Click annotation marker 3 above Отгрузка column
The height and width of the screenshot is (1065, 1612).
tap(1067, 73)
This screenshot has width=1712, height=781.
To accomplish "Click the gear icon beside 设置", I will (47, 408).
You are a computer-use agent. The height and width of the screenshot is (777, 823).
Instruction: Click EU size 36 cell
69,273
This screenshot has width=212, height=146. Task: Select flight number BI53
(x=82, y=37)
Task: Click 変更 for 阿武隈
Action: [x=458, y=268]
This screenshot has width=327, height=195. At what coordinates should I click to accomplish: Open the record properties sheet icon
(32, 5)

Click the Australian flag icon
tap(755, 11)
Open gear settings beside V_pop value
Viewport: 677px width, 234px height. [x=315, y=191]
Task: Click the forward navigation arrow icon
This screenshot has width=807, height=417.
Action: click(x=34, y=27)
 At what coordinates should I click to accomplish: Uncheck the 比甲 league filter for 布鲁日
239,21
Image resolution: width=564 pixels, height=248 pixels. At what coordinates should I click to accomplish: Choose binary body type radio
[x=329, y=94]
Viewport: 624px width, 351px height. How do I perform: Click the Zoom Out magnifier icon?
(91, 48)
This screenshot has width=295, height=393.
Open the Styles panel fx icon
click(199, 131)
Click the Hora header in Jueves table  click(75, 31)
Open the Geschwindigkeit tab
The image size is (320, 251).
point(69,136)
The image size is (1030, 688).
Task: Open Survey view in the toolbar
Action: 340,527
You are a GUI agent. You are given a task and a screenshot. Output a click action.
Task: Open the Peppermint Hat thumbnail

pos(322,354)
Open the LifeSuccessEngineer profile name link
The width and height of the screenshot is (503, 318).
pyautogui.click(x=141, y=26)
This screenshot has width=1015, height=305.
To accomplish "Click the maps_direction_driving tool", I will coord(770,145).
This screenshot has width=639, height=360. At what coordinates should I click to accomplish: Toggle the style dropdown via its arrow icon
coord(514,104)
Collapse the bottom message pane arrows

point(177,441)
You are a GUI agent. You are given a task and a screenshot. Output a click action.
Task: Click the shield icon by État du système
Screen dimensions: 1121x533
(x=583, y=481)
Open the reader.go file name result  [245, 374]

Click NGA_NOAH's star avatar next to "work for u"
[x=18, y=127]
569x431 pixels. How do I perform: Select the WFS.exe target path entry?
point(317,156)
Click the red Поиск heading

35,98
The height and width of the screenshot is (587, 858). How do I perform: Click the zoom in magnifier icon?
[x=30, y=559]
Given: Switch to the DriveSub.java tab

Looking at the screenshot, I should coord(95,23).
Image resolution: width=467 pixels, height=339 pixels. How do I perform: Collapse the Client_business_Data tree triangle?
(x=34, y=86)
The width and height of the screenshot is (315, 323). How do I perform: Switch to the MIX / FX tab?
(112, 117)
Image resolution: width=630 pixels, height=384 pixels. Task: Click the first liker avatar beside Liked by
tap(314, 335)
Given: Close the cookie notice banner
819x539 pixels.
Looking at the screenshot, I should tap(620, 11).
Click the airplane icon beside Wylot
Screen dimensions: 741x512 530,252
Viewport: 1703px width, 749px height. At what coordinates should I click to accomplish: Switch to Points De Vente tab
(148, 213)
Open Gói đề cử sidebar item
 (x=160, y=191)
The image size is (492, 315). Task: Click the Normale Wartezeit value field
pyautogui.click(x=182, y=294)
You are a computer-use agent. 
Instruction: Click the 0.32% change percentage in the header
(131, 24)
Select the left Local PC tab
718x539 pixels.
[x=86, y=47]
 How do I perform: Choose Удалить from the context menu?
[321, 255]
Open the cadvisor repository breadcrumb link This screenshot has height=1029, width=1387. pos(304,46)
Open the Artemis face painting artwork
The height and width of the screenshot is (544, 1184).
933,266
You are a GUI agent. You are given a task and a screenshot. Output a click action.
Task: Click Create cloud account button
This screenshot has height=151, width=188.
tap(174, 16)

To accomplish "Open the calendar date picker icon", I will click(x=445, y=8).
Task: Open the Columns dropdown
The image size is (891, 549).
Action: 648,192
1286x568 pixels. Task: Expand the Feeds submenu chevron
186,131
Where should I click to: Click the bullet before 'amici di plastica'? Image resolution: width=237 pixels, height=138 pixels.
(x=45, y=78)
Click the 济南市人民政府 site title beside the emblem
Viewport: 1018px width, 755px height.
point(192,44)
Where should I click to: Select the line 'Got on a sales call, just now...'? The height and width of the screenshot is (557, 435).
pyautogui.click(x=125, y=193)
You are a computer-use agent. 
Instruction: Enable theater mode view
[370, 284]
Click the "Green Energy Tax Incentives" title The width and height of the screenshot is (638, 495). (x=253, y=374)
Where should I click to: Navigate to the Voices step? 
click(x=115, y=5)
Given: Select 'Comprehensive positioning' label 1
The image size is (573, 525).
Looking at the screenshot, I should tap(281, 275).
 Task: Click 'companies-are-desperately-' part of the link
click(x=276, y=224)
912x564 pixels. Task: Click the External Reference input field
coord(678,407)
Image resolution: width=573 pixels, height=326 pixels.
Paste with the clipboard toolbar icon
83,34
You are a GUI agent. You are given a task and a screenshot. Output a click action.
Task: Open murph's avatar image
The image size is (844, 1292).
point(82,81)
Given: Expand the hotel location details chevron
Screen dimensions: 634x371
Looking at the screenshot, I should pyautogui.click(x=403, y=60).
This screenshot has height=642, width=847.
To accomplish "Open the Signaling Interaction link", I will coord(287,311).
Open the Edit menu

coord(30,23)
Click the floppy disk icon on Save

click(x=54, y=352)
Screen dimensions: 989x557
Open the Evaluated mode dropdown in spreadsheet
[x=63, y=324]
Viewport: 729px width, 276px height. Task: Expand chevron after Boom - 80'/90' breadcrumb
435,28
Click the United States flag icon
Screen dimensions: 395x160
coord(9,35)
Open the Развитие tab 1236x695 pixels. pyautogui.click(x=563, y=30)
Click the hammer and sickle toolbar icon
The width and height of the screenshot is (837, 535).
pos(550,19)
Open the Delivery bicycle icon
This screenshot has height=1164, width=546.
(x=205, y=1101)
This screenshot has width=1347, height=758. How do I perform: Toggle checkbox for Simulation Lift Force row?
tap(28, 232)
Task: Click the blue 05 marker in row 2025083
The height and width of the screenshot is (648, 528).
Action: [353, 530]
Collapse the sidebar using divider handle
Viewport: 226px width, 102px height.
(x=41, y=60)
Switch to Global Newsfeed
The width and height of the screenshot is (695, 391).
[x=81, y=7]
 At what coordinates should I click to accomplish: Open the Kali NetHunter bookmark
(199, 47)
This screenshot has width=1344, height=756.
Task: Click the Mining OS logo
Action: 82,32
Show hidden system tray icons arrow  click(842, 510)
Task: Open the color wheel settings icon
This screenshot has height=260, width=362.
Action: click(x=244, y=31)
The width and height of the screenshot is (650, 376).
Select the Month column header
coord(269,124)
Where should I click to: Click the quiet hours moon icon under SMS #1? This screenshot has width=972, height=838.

■ PROBLEM REQUIREMENTS ■
Each entry needs to be given again exactly as it stands.

■ TASK OUTPUT ■
Click annotation marker 3 above Отгрузка column
The height and width of the screenshot is (1065, 1612).
tap(1067, 73)
This screenshot has width=1712, height=781.
To accomplish "Click the gear icon beside 设置", I will (47, 408).
You are a computer-use agent. The height and width of the screenshot is (777, 823).
Instruction: Click EU size 36 cell
69,273
This screenshot has width=212, height=146. Task: Select flight number BI53
(x=82, y=37)
Task: Click 変更 for 阿武隈
Action: [x=458, y=268]
This screenshot has width=327, height=195. At what coordinates should I click to accomplish: Open the record properties sheet icon
(32, 5)

Click the Australian flag icon
tap(755, 11)
Open gear settings beside V_pop value
Viewport: 677px width, 234px height. [x=315, y=191]
Task: Click the forward navigation arrow icon
This screenshot has width=807, height=417.
Action: click(x=34, y=27)
 At what coordinates should I click to accomplish: Uncheck the 比甲 league filter for 布鲁日
239,21
Image resolution: width=564 pixels, height=248 pixels. At what coordinates should I click to accomplish: Choose binary body type radio
[x=329, y=94]
Viewport: 624px width, 351px height. How do I perform: Click the Zoom Out magnifier icon?
(91, 48)
This screenshot has width=295, height=393.
Open the Styles panel fx icon
click(199, 131)
Click the Hora header in Jueves table  click(75, 31)
Open the Geschwindigkeit tab
The image size is (320, 251).
point(69,136)
The image size is (1030, 688).
Task: Open Survey view in the toolbar
Action: 340,527
You are a GUI agent. You are given a task and a screenshot. Output a click action.
Task: Open the Peppermint Hat thumbnail

pos(322,354)
Open the LifeSuccessEngineer profile name link
The width and height of the screenshot is (503, 318).
pyautogui.click(x=141, y=26)
This screenshot has width=1015, height=305.
To accomplish "Click the maps_direction_driving tool", I will coord(770,145).
This screenshot has width=639, height=360. At what coordinates should I click to accomplish: Toggle the style dropdown via its arrow icon
coord(514,104)
Collapse the bottom message pane arrows

point(177,441)
You are a GUI agent. You are given a task and a screenshot. Output a click action.
Task: Click the shield icon by État du système
Screen dimensions: 1121x533
(x=583, y=481)
Open the reader.go file name result  [245, 374]

Click NGA_NOAH's star avatar next to "work for u"
[x=18, y=127]
569x431 pixels. How do I perform: Select the WFS.exe target path entry?
point(317,156)
Click the red Поиск heading

35,98
The height and width of the screenshot is (587, 858). How do I perform: Click the zoom in magnifier icon?
[x=30, y=559]
Given: Switch to the DriveSub.java tab

Looking at the screenshot, I should coord(95,23).
Image resolution: width=467 pixels, height=339 pixels. How do I perform: Collapse the Client_business_Data tree triangle?
(x=34, y=86)
The width and height of the screenshot is (315, 323). How do I perform: Switch to the MIX / FX tab?
(112, 117)
Image resolution: width=630 pixels, height=384 pixels. Task: Click the first liker avatar beside Liked by
tap(314, 335)
Given: Close the cookie notice banner
819x539 pixels.
Looking at the screenshot, I should tap(620, 11).
Click the airplane icon beside Wylot
Screen dimensions: 741x512 530,252
Viewport: 1703px width, 749px height. At what coordinates should I click to accomplish: Switch to Points De Vente tab
(148, 213)
Open Gói đề cử sidebar item
 (x=160, y=191)
The image size is (492, 315). Task: Click the Normale Wartezeit value field
pyautogui.click(x=182, y=294)
You are a computer-use agent. 
Instruction: Click the 0.32% change percentage in the header
(131, 24)
Select the left Local PC tab
718x539 pixels.
[x=86, y=47]
 How do I perform: Choose Удалить from the context menu?
[321, 255]
Open the cadvisor repository breadcrumb link This screenshot has height=1029, width=1387. pos(304,46)
Open the Artemis face painting artwork
The height and width of the screenshot is (544, 1184).
933,266
You are a GUI agent. You are given a task and a screenshot. Output a click action.
Task: Click Create cloud account button
This screenshot has height=151, width=188.
tap(174, 16)

To accomplish "Open the calendar date picker icon", I will click(x=445, y=8).
Task: Open the Columns dropdown
The image size is (891, 549).
Action: 648,192
1286x568 pixels. Task: Expand the Feeds submenu chevron
186,131
Where should I click to: Click the bullet before 'amici di plastica'? Image resolution: width=237 pixels, height=138 pixels.
(x=45, y=78)
Click the 济南市人民政府 site title beside the emblem
Viewport: 1018px width, 755px height.
point(192,44)
Where should I click to: Select the line 'Got on a sales call, just now...'? The height and width of the screenshot is (557, 435).
pyautogui.click(x=125, y=193)
You are a computer-use agent. 
Instruction: Enable theater mode view
[370, 284]
Click the "Green Energy Tax Incentives" title The width and height of the screenshot is (638, 495). (x=253, y=374)
Where should I click to: Navigate to the Voices step? 
click(x=115, y=5)
Given: Select 'Comprehensive positioning' label 1
The image size is (573, 525).
Looking at the screenshot, I should tap(281, 275).
 Task: Click 'companies-are-desperately-' part of the link
click(x=276, y=224)
912x564 pixels. Task: Click the External Reference input field
coord(678,407)
Image resolution: width=573 pixels, height=326 pixels.
Paste with the clipboard toolbar icon
83,34
You are a GUI agent. You are given a task and a screenshot. Output a click action.
Task: Open murph's avatar image
The image size is (844, 1292).
point(82,81)
Given: Expand the hotel location details chevron
Screen dimensions: 634x371
Looking at the screenshot, I should pyautogui.click(x=403, y=60).
This screenshot has height=642, width=847.
To accomplish "Open the Signaling Interaction link", I will coord(287,311).
Open the Edit menu

coord(30,23)
Click the floppy disk icon on Save

click(x=54, y=352)
Screen dimensions: 989x557
Open the Evaluated mode dropdown in spreadsheet
[x=63, y=324]
Viewport: 729px width, 276px height. Task: Expand chevron after Boom - 80'/90' breadcrumb
435,28
Click the United States flag icon
Screen dimensions: 395x160
coord(9,35)
Open the Развитие tab 1236x695 pixels. pyautogui.click(x=563, y=30)
Click the hammer and sickle toolbar icon
The width and height of the screenshot is (837, 535).
pos(550,19)
Open the Delivery bicycle icon
This screenshot has height=1164, width=546.
(x=205, y=1101)
This screenshot has width=1347, height=758. How do I perform: Toggle checkbox for Simulation Lift Force row?
tap(28, 232)
Task: Click the blue 05 marker in row 2025083
The height and width of the screenshot is (648, 528).
Action: [353, 530]
Collapse the sidebar using divider handle
Viewport: 226px width, 102px height.
(x=41, y=60)
Switch to Global Newsfeed
The width and height of the screenshot is (695, 391).
[x=81, y=7]
 At what coordinates should I click to accomplish: Open the Kali NetHunter bookmark
(199, 47)
This screenshot has width=1344, height=756.
Task: Click the Mining OS logo
Action: 82,32
Show hidden system tray icons arrow  click(842, 510)
Task: Open the color wheel settings icon
This screenshot has height=260, width=362.
Action: click(x=244, y=31)
The width and height of the screenshot is (650, 376).
Select the Month column header
coord(269,124)
Where should I click to: Click the quiet hours moon icon under SMS #1? This screenshot has width=972, height=838.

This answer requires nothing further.